Building e-motional connections with customers

Jean-Luc Ambrosi

  • Author, marketer
Jean-Luc Ambrosi is an award winning marketer and recognised expert in branding and customer relationship management. He is the author of the new book, Branding to Differ, a strategic and practical guide on how to build and manage a successful brand.

The warm weather is upon us. It’s a time of year often associated with the blossoming of love and relationships, which has me thinking about how marketing has leaped forward in its ability to build emotional connections with customers.

Mix the emotive value created via astute branding with the evolution of digital as a prime communication channel, then throw in data for customisation, and you have the perfect cocktail for a first date with consumers.

Beyond the ability to create strong brand value propositions, marketing today is foremost an exercise in building relationships and bonds between customers and brands. And if you are really good at it, you’ll be able to inspire love for your brand.

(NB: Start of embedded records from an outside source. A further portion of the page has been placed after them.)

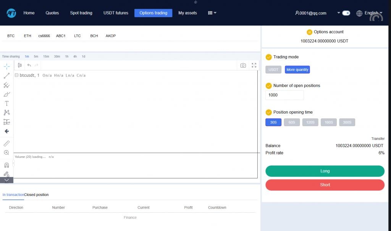Click the green Long button
Image resolution: width=391 pixels, height=231 pixels.
(x=325, y=171)
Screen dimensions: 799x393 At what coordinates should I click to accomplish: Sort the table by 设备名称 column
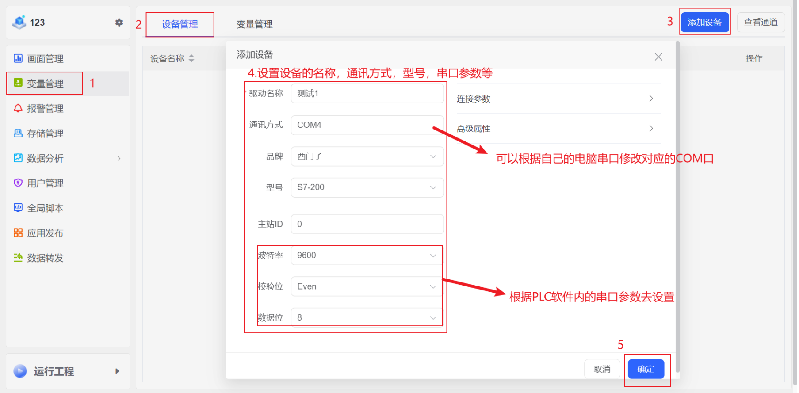click(191, 58)
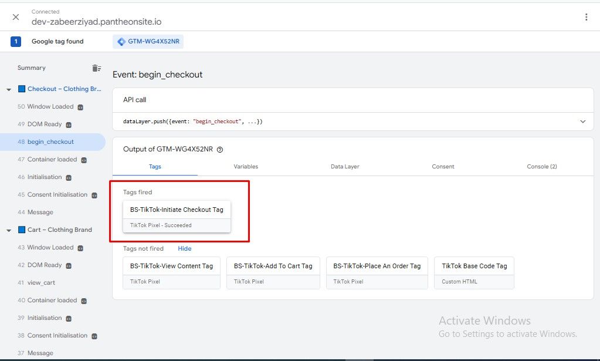Click the icon beside Consent Initialisation 45
600x361 pixels.
click(94, 195)
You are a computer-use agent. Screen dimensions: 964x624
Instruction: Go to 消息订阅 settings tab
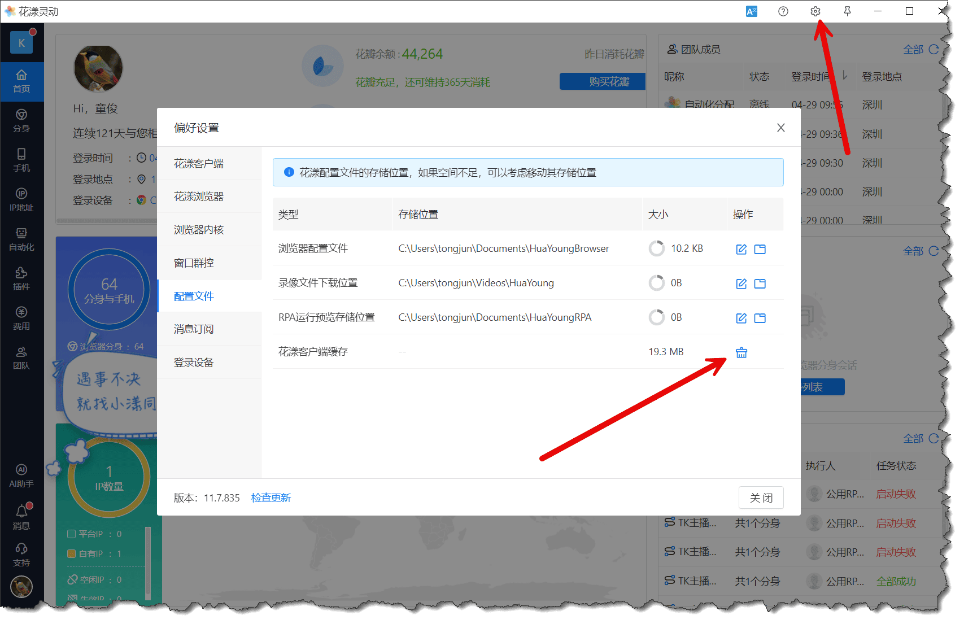click(x=194, y=329)
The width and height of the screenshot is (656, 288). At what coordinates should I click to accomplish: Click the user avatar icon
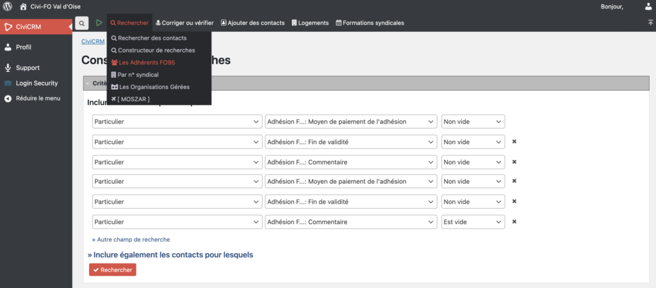647,6
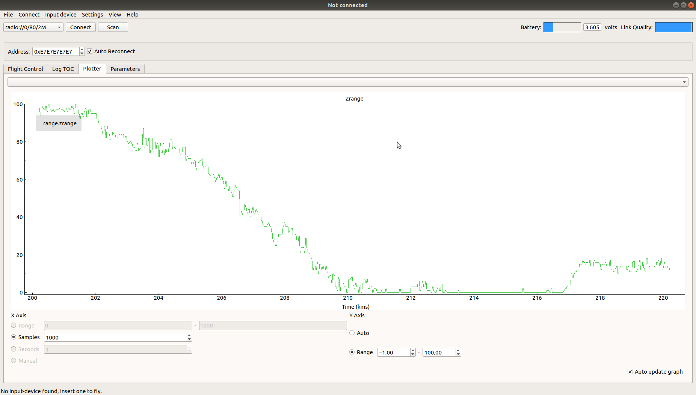Select the X Axis Range radio option
This screenshot has width=696, height=395.
point(14,325)

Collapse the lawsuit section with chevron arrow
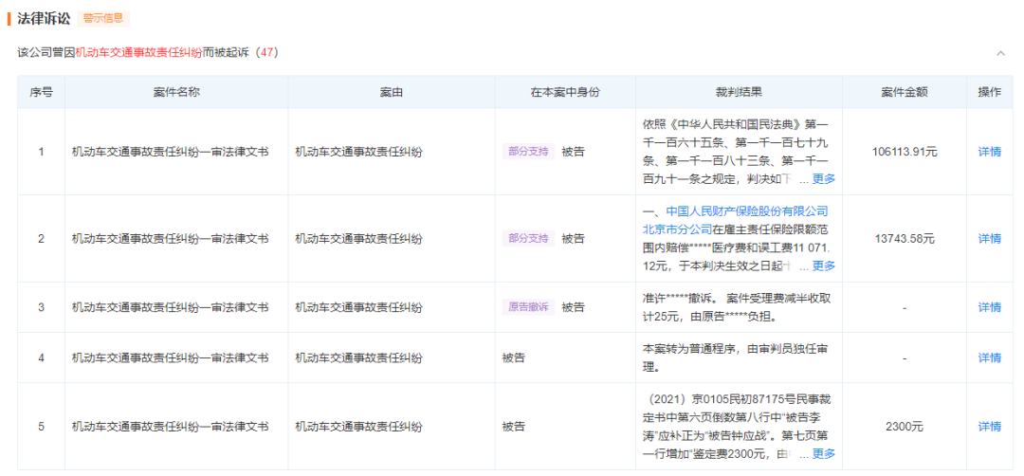[x=1000, y=53]
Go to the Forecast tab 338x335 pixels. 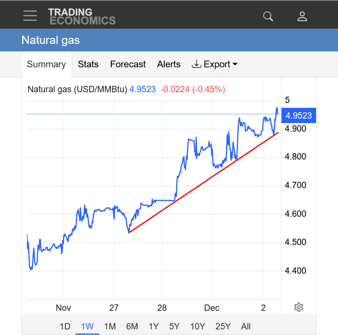[128, 64]
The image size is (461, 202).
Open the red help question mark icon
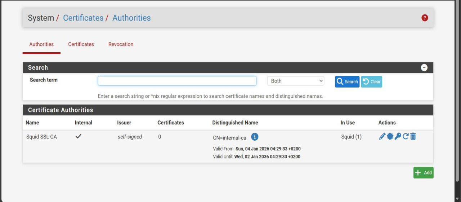[x=425, y=18]
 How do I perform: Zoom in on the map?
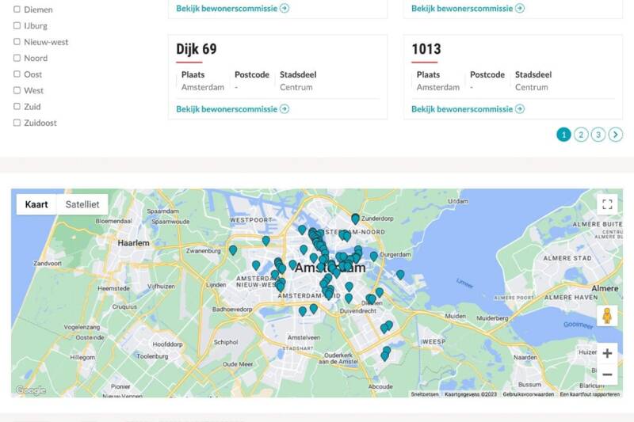click(x=607, y=353)
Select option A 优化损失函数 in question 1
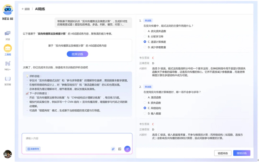Viewport: 259px width, 162px height. (145, 31)
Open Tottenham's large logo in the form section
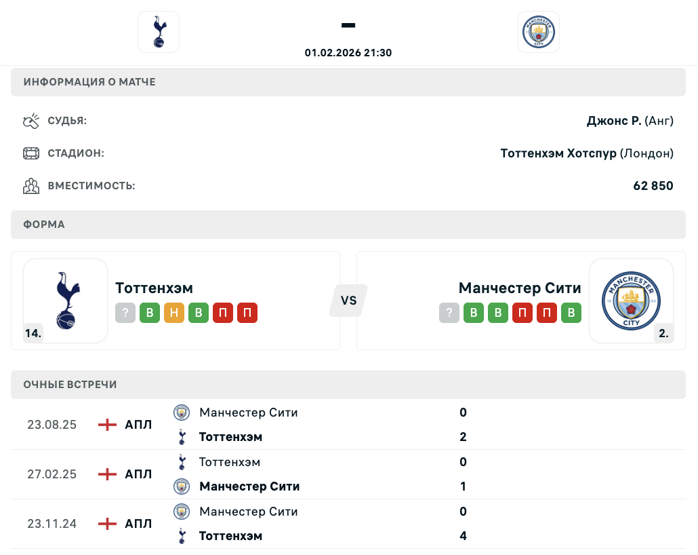 click(66, 301)
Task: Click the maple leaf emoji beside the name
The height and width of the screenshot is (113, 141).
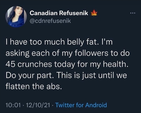Action: point(94,13)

A few years ago, I was trying to convey to my MD and head of sales that my job as a marketer was mostly about building relationships, not about colouring-in pages of collateral or wasting 50 per cent of our advertising dollars on short-term campaigns. It was a hard point to argue in an environment focused on building face-to-face relationships. But I was able to show that marketing communicated with nearly 100 per cent of our existing customers, at the critical stages of the prospect and customer lifecycle, reinforcing the relationship at every step, while other channels could only focus on a limited amount of contacts.

My statement was confronting because it raised the notion that marketing could influence every stage of the customer journey, and own or co-own that entire journey. This was in an environment that had traditionally viewed marketing as a support function.

As online becomes the prime interface for consumers to interact with brands, that relationship can now be fostered through multiple push and pull digital channels (Web, email, messaging, social, apps, mobile), as well as be fully customised by leveraging data insights. Messages and content can be targeted, offers tailored, the purchase experience enhanced, and follow up and re-activation activities automated.

Thanks to technological advancements, one-to-one marketing principles can also be fully applied and tested in real time. Modern digital and data management allows marketing to evolve from the traditional marketing mix (the so called 4 or 7Ps) to a new e-marketing mix. This expands across the entire customer lifecycle from building branding to acquisition, customer experience management, cross sell, up-sell and retention.

The result is marketing has evolved into a more strategic and measurable function in managing the customer relationship and buying cycle. Therefore, the real challenge for marketers today is to develop greater strategic capabilities to successfully manage this evolution.

It’s a unique task. Marketers not only need to focus on strategic aspects of engagement, such as leveraging analytics, constructing customer lifecycle management strategies or managing behavioural change techniques, they must also retain the ability to drive emotional connections between their customers and their brands with creative and content.